Task prompt: Write each entry out again exactly, with nothing omitted.

Pixel coordinate grounding data:
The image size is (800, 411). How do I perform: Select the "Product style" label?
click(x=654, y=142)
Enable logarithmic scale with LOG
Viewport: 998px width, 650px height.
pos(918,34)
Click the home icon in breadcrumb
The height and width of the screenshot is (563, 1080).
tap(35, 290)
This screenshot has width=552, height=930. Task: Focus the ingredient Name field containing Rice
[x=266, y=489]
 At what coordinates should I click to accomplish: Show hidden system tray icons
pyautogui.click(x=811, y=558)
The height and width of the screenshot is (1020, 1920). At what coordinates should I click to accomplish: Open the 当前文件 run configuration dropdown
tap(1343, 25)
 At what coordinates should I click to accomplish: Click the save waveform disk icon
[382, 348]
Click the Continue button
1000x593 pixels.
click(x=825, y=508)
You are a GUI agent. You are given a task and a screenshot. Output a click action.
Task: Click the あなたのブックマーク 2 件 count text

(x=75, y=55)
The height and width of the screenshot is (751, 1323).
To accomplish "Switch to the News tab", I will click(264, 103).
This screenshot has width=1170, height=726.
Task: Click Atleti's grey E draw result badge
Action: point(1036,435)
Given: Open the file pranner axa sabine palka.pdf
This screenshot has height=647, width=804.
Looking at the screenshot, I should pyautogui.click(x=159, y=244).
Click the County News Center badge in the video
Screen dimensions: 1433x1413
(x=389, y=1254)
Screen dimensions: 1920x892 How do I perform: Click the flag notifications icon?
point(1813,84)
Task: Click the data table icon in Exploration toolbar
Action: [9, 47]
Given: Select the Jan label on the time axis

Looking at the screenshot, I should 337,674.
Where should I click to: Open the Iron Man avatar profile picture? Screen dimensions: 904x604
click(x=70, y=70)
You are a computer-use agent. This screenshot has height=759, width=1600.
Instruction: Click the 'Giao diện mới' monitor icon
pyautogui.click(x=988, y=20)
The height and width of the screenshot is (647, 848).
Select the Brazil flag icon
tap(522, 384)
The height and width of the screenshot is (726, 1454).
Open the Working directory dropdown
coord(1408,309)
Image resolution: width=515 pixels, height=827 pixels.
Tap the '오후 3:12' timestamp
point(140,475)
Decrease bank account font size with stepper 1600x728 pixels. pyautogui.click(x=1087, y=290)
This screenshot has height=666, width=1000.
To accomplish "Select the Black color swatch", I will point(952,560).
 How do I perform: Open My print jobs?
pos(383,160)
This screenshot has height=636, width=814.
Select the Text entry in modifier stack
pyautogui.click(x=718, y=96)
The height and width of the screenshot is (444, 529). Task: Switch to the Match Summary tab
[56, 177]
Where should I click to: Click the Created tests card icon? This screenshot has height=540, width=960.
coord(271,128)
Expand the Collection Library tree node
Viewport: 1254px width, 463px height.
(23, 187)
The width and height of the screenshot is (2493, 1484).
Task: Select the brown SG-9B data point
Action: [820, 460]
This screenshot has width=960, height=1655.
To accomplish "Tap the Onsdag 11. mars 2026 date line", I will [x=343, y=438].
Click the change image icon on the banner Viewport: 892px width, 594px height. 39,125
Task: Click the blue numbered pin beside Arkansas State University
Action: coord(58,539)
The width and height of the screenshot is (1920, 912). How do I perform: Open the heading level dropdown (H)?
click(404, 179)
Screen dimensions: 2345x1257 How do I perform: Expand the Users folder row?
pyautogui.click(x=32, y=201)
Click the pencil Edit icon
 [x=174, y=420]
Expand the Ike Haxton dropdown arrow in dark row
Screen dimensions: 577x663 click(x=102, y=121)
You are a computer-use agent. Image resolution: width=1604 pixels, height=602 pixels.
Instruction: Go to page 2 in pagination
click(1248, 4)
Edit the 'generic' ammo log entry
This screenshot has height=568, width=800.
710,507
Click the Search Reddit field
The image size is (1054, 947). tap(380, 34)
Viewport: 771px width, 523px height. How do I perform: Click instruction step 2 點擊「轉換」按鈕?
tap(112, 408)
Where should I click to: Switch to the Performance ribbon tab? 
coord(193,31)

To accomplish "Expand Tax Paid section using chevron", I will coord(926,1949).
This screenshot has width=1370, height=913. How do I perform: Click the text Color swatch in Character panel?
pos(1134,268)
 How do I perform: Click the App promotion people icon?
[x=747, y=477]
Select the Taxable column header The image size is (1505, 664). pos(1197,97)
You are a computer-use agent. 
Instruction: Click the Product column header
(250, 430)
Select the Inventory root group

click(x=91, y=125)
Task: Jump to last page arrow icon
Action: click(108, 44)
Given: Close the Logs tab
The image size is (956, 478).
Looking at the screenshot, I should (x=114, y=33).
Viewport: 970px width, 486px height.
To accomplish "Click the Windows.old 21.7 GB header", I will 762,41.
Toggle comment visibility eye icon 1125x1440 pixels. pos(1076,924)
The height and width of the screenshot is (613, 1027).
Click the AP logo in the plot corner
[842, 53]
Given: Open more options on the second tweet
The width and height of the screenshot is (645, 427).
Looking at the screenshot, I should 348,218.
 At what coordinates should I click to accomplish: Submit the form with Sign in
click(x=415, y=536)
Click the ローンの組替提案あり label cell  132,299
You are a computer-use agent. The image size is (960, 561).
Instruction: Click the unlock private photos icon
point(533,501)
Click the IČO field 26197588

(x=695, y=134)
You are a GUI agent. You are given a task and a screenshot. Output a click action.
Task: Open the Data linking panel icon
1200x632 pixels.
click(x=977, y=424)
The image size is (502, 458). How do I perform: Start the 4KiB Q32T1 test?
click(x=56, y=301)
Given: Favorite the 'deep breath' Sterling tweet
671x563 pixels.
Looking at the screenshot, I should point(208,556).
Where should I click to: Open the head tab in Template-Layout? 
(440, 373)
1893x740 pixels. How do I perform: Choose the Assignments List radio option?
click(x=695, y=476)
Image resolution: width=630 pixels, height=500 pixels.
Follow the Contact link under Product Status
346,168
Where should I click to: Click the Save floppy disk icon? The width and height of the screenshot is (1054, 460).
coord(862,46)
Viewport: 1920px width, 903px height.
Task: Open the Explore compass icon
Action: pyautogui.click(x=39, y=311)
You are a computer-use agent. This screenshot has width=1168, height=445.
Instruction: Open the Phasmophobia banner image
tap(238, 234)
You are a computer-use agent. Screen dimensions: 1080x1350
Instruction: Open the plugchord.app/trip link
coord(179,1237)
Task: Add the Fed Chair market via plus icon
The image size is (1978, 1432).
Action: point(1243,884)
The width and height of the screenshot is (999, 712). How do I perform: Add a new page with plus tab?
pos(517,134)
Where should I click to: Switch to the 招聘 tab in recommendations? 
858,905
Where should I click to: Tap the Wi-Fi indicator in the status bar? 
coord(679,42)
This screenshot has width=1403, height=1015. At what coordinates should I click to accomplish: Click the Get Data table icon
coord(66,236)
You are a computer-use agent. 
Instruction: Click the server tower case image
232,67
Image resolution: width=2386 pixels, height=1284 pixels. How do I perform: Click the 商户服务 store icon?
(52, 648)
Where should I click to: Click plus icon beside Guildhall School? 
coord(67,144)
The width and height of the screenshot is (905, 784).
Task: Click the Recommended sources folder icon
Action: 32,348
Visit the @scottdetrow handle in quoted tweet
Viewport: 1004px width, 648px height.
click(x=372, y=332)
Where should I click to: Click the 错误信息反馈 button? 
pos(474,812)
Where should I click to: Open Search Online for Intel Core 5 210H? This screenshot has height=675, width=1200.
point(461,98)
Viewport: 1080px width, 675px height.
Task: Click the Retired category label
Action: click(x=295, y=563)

The completed task:
The image size is (800, 411). How do I perform: Select the "Product style" label?
click(x=654, y=142)
Enable logarithmic scale with LOG
Viewport: 998px width, 650px height.
pos(918,34)
Click the home icon in breadcrumb
The height and width of the screenshot is (563, 1080).
tap(35, 290)
This screenshot has width=552, height=930. Task: Focus the ingredient Name field containing Rice
[x=266, y=489]
 At what coordinates should I click to accomplish: Show hidden system tray icons
pyautogui.click(x=811, y=558)
The height and width of the screenshot is (1020, 1920). At what coordinates should I click to accomplish: Open the 当前文件 run configuration dropdown
tap(1343, 25)
 At what coordinates should I click to accomplish: Click the save waveform disk icon
[382, 348]
Click the Continue button
1000x593 pixels.
click(x=825, y=508)
You are a GUI agent. You are given a task and a screenshot. Output a click action.
Task: Click the あなたのブックマーク 2 件 count text

(x=75, y=55)
The height and width of the screenshot is (751, 1323).
To accomplish "Switch to the News tab", I will click(264, 103).
This screenshot has width=1170, height=726.
Task: Click Atleti's grey E draw result badge
Action: point(1036,435)
Given: Open the file pranner axa sabine palka.pdf
This screenshot has height=647, width=804.
Looking at the screenshot, I should pyautogui.click(x=159, y=244).
Click the County News Center badge in the video
Screen dimensions: 1433x1413
(x=389, y=1254)
Screen dimensions: 1920x892 How do I perform: Click the flag notifications icon?
point(1813,84)
Task: Click the data table icon in Exploration toolbar
Action: [9, 47]
Given: Select the Jan label on the time axis

Looking at the screenshot, I should 337,674.
Where should I click to: Open the Iron Man avatar profile picture? Screen dimensions: 904x604
click(x=70, y=70)
You are a computer-use agent. This screenshot has height=759, width=1600.
Instruction: Click the 'Giao diện mới' monitor icon
pyautogui.click(x=988, y=20)
The height and width of the screenshot is (647, 848).
Select the Brazil flag icon
tap(522, 384)
The height and width of the screenshot is (726, 1454).
Open the Working directory dropdown
coord(1408,309)
Image resolution: width=515 pixels, height=827 pixels.
Tap the '오후 3:12' timestamp
point(140,475)
Decrease bank account font size with stepper 1600x728 pixels. pyautogui.click(x=1087, y=290)
This screenshot has height=666, width=1000.
To accomplish "Select the Black color swatch", I will point(952,560).
 How do I perform: Open My print jobs?
pos(383,160)
This screenshot has height=636, width=814.
Select the Text entry in modifier stack
pyautogui.click(x=718, y=96)
The height and width of the screenshot is (444, 529). Task: Switch to the Match Summary tab
[56, 177]
Where should I click to: Click the Created tests card icon? This screenshot has height=540, width=960.
coord(271,128)
Expand the Collection Library tree node
Viewport: 1254px width, 463px height.
(23, 187)
The width and height of the screenshot is (2493, 1484).
Task: Select the brown SG-9B data point
Action: [820, 460]
This screenshot has width=960, height=1655.
To accomplish "Tap the Onsdag 11. mars 2026 date line", I will [x=343, y=438].
Click the change image icon on the banner Viewport: 892px width, 594px height. 39,125
Task: Click the blue numbered pin beside Arkansas State University
Action: coord(58,539)
The width and height of the screenshot is (1920, 912). How do I perform: Open the heading level dropdown (H)?
click(404, 179)
Screen dimensions: 2345x1257 How do I perform: Expand the Users folder row?
pyautogui.click(x=32, y=201)
Click the pencil Edit icon
 [x=174, y=420]
Expand the Ike Haxton dropdown arrow in dark row
Screen dimensions: 577x663 click(x=102, y=121)
You are a computer-use agent. Image resolution: width=1604 pixels, height=602 pixels.
Instruction: Go to page 2 in pagination
click(1248, 4)
Edit the 'generic' ammo log entry
This screenshot has height=568, width=800.
710,507
Click the Search Reddit field
The image size is (1054, 947). tap(380, 34)
Viewport: 771px width, 523px height. How do I perform: Click instruction step 2 點擊「轉換」按鈕?
tap(112, 408)
Where should I click to: Switch to the Performance ribbon tab? 
coord(193,31)

To accomplish "Expand Tax Paid section using chevron", I will coord(926,1949).
This screenshot has width=1370, height=913. How do I perform: Click the text Color swatch in Character panel?
pos(1134,268)
 How do I perform: Click the App promotion people icon?
[x=747, y=477]
Select the Taxable column header The image size is (1505, 664). pos(1197,97)
You are a computer-use agent. 
Instruction: Click the Product column header
(250, 430)
Select the Inventory root group

click(x=91, y=125)
Task: Jump to last page arrow icon
Action: click(108, 44)
Given: Close the Logs tab
The image size is (956, 478).
Looking at the screenshot, I should (x=114, y=33).
Viewport: 970px width, 486px height.
To accomplish "Click the Windows.old 21.7 GB header", I will 762,41.
Toggle comment visibility eye icon 1125x1440 pixels. pos(1076,924)
The height and width of the screenshot is (613, 1027).
Click the AP logo in the plot corner
[842, 53]
Given: Open more options on the second tweet
The width and height of the screenshot is (645, 427).
Looking at the screenshot, I should 348,218.
 At what coordinates should I click to accomplish: Submit the form with Sign in
click(x=415, y=536)
Click the ローンの組替提案あり label cell  132,299
You are a computer-use agent. The image size is (960, 561).
Instruction: Click the unlock private photos icon
point(533,501)
Click the IČO field 26197588

(x=695, y=134)
You are a GUI agent. You are given a task and a screenshot. Output a click action.
Task: Open the Data linking panel icon
1200x632 pixels.
click(x=977, y=424)
The image size is (502, 458). How do I perform: Start the 4KiB Q32T1 test?
click(x=56, y=301)
Given: Favorite the 'deep breath' Sterling tweet
671x563 pixels.
Looking at the screenshot, I should point(208,556).
Where should I click to: Open the head tab in Template-Layout? 
(440, 373)
1893x740 pixels. How do I perform: Choose the Assignments List radio option?
click(x=695, y=476)
Image resolution: width=630 pixels, height=500 pixels.
Follow the Contact link under Product Status
346,168
Where should I click to: Click the Save floppy disk icon? The width and height of the screenshot is (1054, 460).
coord(862,46)
Viewport: 1920px width, 903px height.
Task: Open the Explore compass icon
Action: pyautogui.click(x=39, y=311)
You are a computer-use agent. This screenshot has width=1168, height=445.
Instruction: Open the Phasmophobia banner image
tap(238, 234)
You are a computer-use agent. Screen dimensions: 1080x1350
Instruction: Open the plugchord.app/trip link
coord(179,1237)
Task: Add the Fed Chair market via plus icon
The image size is (1978, 1432).
Action: point(1243,884)
The width and height of the screenshot is (999, 712). How do I perform: Add a new page with plus tab?
pos(517,134)
Where should I click to: Switch to the 招聘 tab in recommendations? 
858,905
Where should I click to: Tap the Wi-Fi indicator in the status bar? 
coord(679,42)
This screenshot has width=1403, height=1015. At what coordinates should I click to accomplish: Click the Get Data table icon
coord(66,236)
You are a computer-use agent. 
Instruction: Click the server tower case image
232,67
Image resolution: width=2386 pixels, height=1284 pixels. How do I perform: Click the 商户服务 store icon?
(52, 648)
Where should I click to: Click plus icon beside Guildhall School? 
coord(67,144)
The width and height of the screenshot is (905, 784).
Task: Click the Recommended sources folder icon
Action: 32,348
Visit the @scottdetrow handle in quoted tweet
Viewport: 1004px width, 648px height.
click(x=372, y=332)
Where should I click to: Click the 错误信息反馈 button? 
pos(474,812)
Where should I click to: Open Search Online for Intel Core 5 210H? This screenshot has height=675, width=1200.
point(461,98)
Viewport: 1080px width, 675px height.
Task: Click the Retired category label
Action: click(x=295, y=563)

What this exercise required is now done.